Non posso nascondere una sottile simpatia verso Civati: ci accomuna – se mi è possibile azzardare un confronto – la vena di eterni rompiballe, oltre che il percorso di studi. Nonostante le idee politiche in molti ambiti opposte, ho sempre guardato a Pippo con curiosità: la domanda che mi ponevo era sempre «E adesso cosa farà?».
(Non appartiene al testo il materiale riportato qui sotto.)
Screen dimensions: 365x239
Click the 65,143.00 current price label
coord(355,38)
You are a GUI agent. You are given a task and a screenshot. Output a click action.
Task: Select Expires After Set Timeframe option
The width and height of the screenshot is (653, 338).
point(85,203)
Il Nostro è afflitto da quella fastidiosa sindrome quasi masochistica che affligge da tempo tutti i cosiddetti «dissidenti» interni al Pd: «
Ho parlato contro solo io (a Renzi, ndr) nel luogo deputato, il partito, e ho fatto il mio dovere. Sono stato mandato in minoranza e non mi era concesso da parlamentare del Pd negare la fiducia», per usare le parole di Civati stesso in un’intervista a Antonello Caporale del Fatto Quotidiano (27.02.2014). In altre parole quando si appartiene ad un partito, anche se il partito in questione sta facendo cose per le quali nessuno è stato eletto, uscire sbattendo la porta è vista come un’ultima spiaggia che ci farà rimanere sempre infamati da una gravissima onta. Pure una conoscente di chi scrive ha deciso di votare la renziana Alessandra Moretti alle regionali in Veneto, nonostante l’ostilità verso Renzi.
Non è la prima volta che ci occupiamo della «sindrome Pd», ma rivolgendoci direttamente a Civati – che ci è parso così alla mano – forse riusciremo ad avere finalmente una risposta.